Data excerpts:
──────

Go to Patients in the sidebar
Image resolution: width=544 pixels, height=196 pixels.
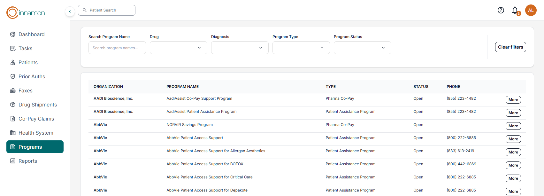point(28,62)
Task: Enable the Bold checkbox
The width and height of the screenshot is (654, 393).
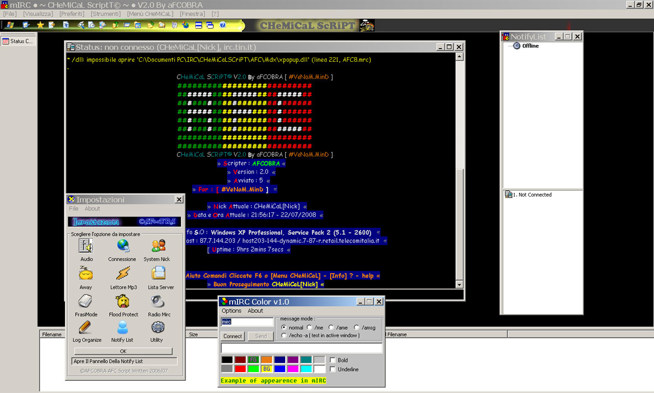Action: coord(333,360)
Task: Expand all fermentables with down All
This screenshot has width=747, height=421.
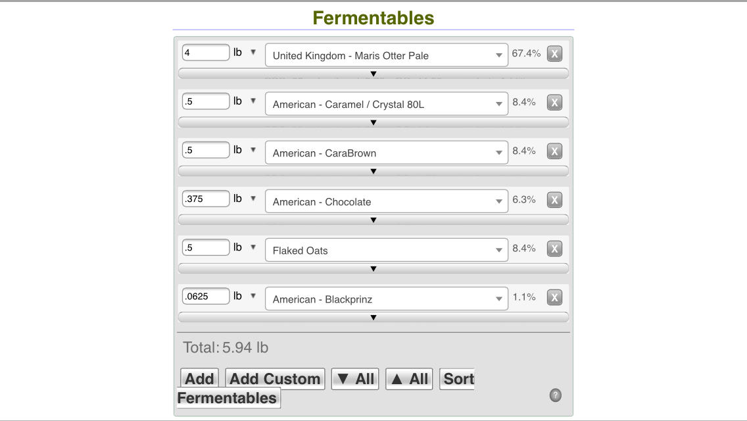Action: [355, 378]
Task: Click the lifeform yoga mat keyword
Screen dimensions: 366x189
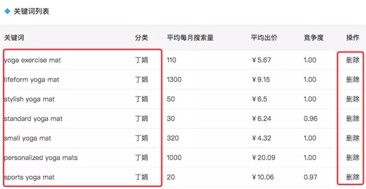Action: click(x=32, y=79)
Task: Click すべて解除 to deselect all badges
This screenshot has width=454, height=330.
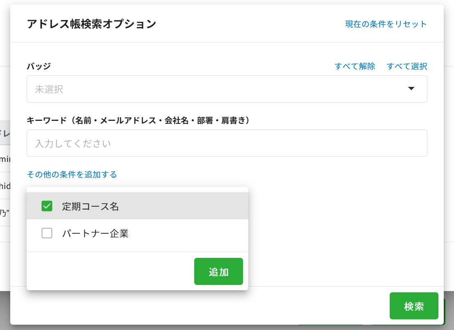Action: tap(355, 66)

──────

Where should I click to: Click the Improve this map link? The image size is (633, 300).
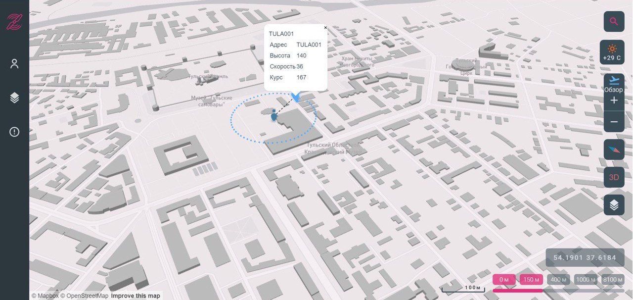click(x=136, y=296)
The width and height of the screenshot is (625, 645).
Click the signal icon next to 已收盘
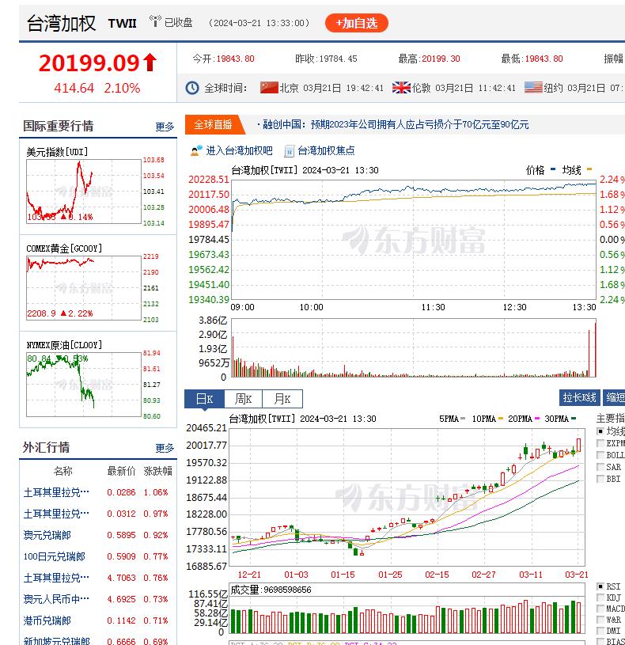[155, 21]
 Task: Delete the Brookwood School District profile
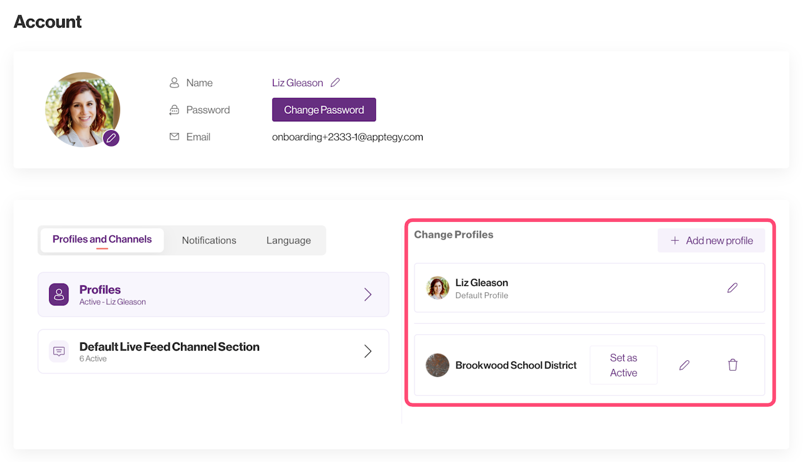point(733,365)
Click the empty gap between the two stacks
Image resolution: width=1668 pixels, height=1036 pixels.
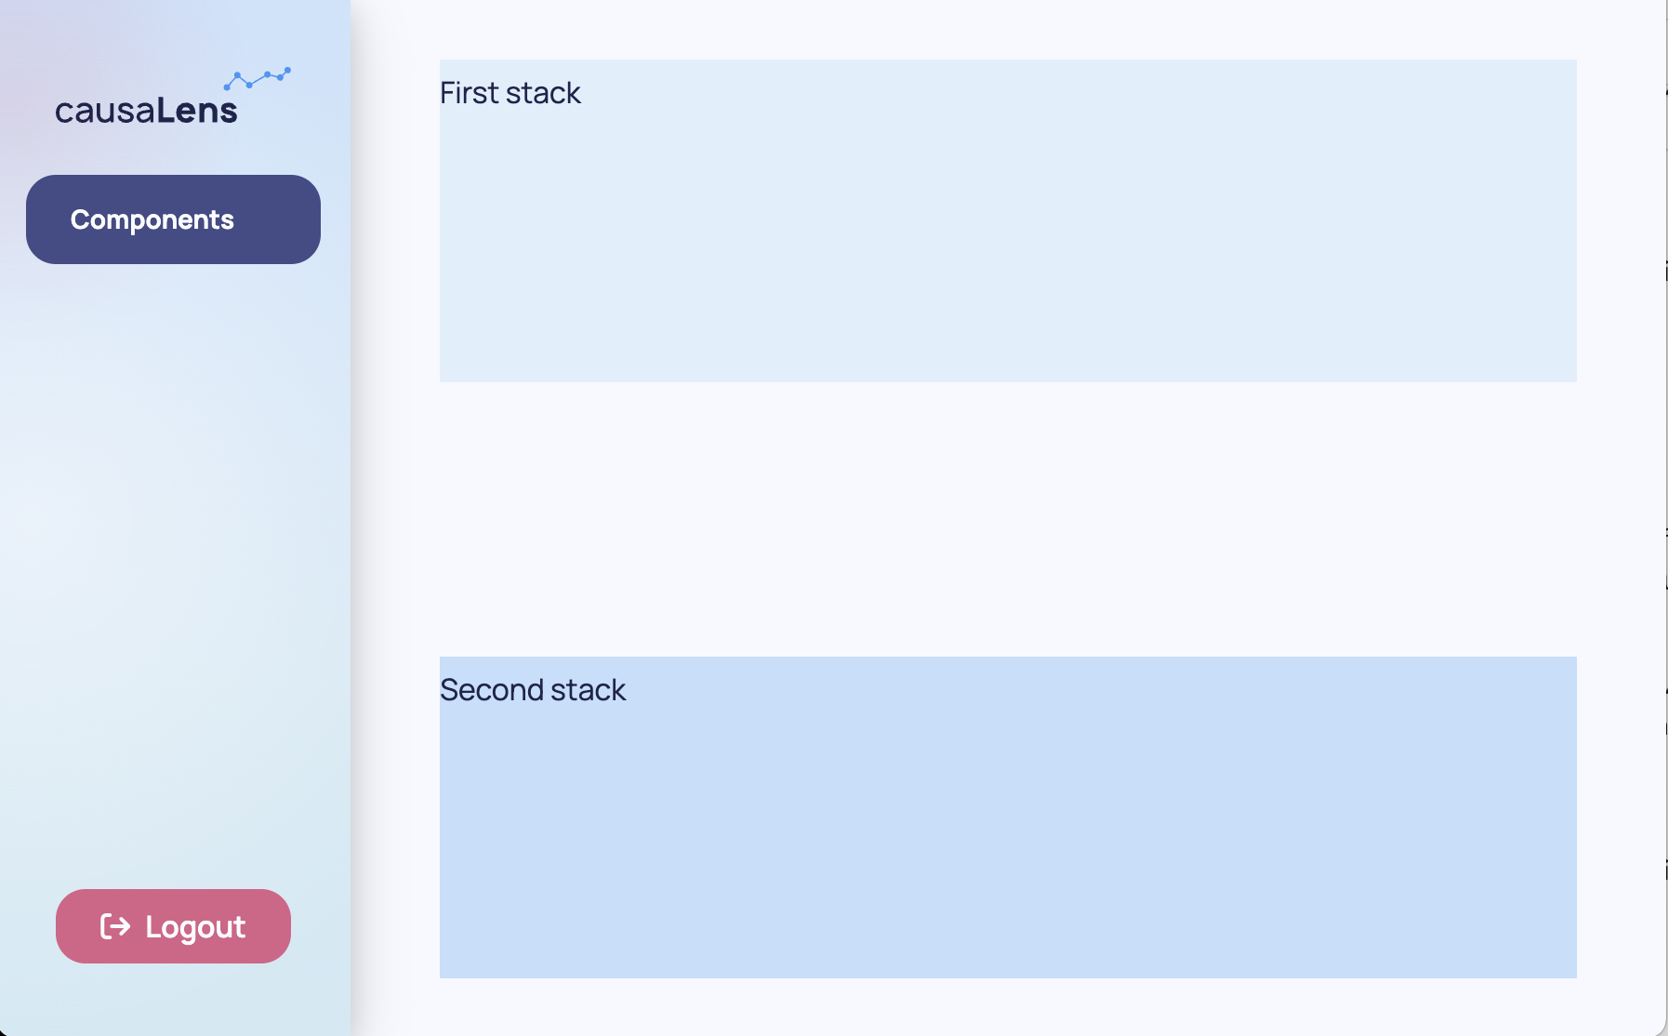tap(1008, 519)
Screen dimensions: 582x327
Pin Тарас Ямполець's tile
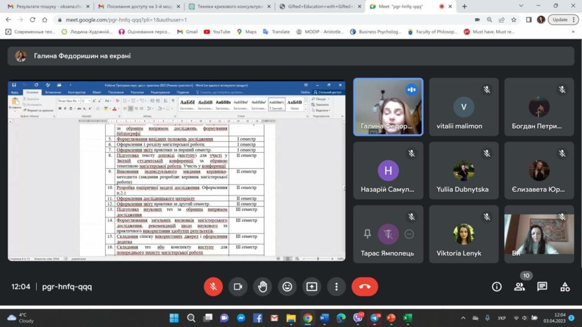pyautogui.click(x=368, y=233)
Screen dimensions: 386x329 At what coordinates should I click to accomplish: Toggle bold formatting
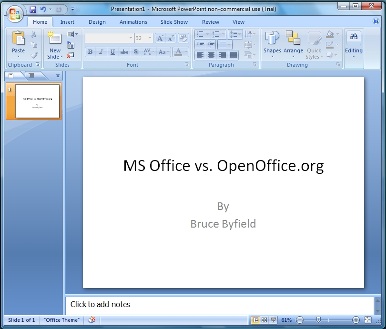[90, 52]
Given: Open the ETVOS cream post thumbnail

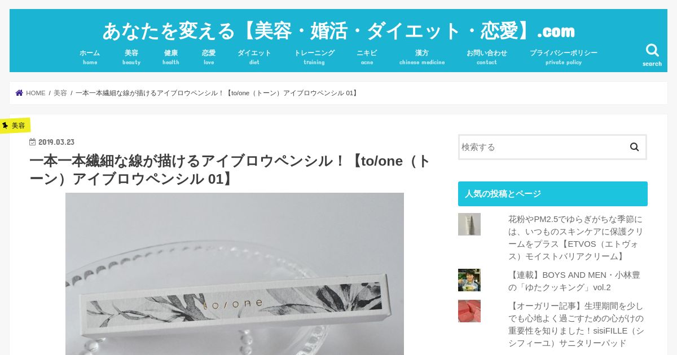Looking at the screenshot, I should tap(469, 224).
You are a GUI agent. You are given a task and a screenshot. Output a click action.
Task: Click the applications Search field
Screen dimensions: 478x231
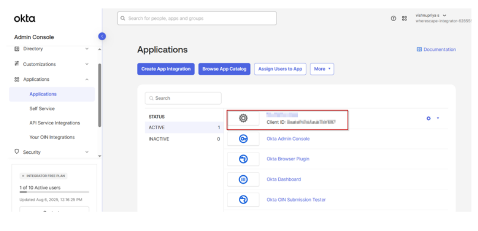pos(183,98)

──────

Brief: Take the material above from the line containing "Image resolution: width=1668" up to and including the line containing "Task: Click the applications Search field" and retype it exactly, without any pictures.

Result of this task:
Image resolution: width=1668 pixels, height=1036 pixels.
tap(1008, 519)
Screen dimensions: 582x327
Pin Тарас Ямполець's tile
pyautogui.click(x=368, y=233)
Screen dimensions: 386x329 At what coordinates should I click to accomplish: Toggle bold formatting
[90, 52]
Given: Open the ETVOS cream post thumbnail

Looking at the screenshot, I should tap(469, 224).
You are a GUI agent. You are given a task and a screenshot. Output a click action.
Task: Click the applications Search field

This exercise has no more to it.